Problem description: Output, word for word, the line that contains "Given: Open the About Us menu" and all lines after it in the records below, omitting pictures.

Stored data entries:
-=-=-=-=-
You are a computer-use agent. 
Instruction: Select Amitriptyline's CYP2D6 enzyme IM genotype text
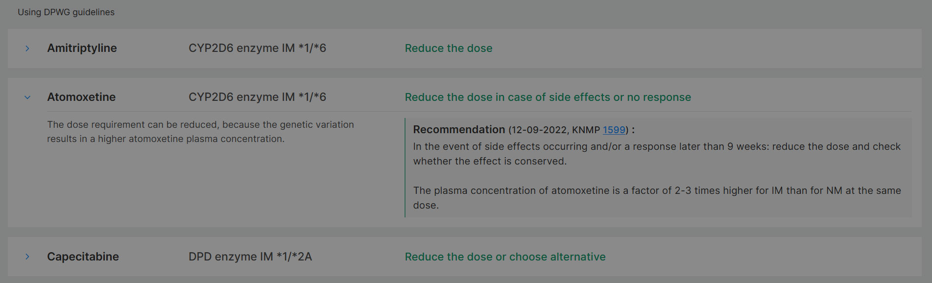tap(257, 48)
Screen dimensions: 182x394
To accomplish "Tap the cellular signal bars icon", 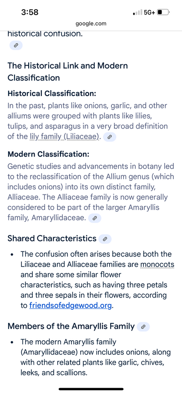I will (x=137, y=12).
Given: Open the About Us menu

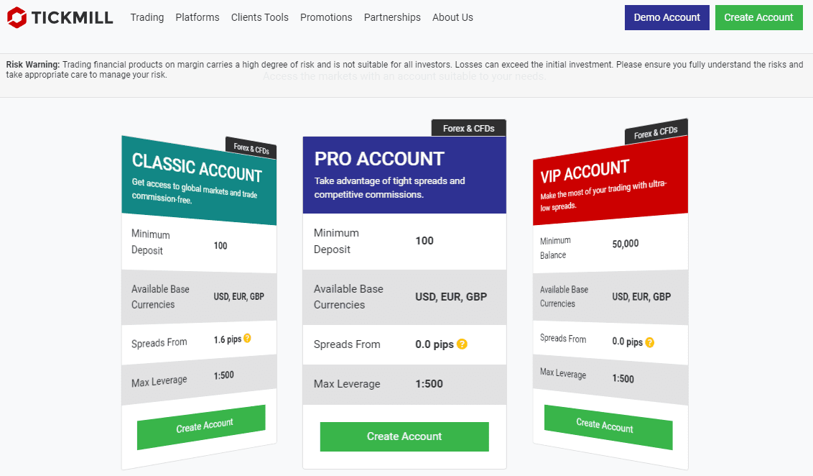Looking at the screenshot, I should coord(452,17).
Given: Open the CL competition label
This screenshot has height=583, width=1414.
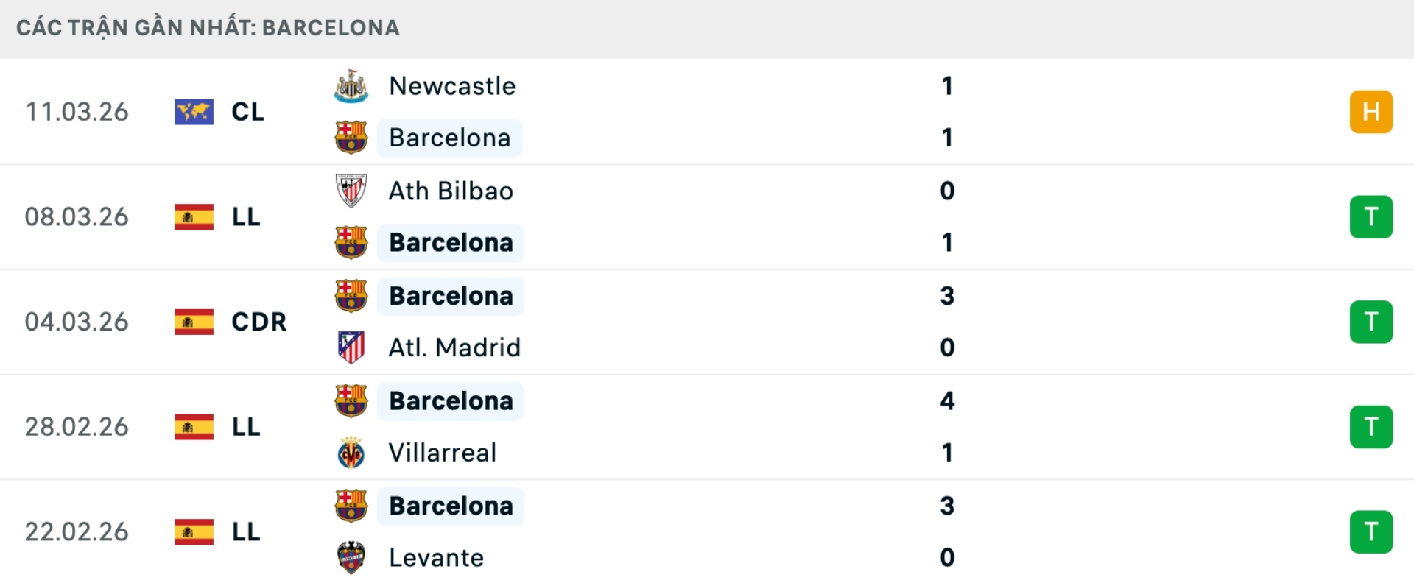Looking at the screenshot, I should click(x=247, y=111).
-=-=-=-=-
Exercise result:
Given: Open the About Us menu

Looking at the screenshot, I should coord(452,17).
Given: Open the CL competition label
This screenshot has height=583, width=1414.
Looking at the screenshot, I should click(x=247, y=111).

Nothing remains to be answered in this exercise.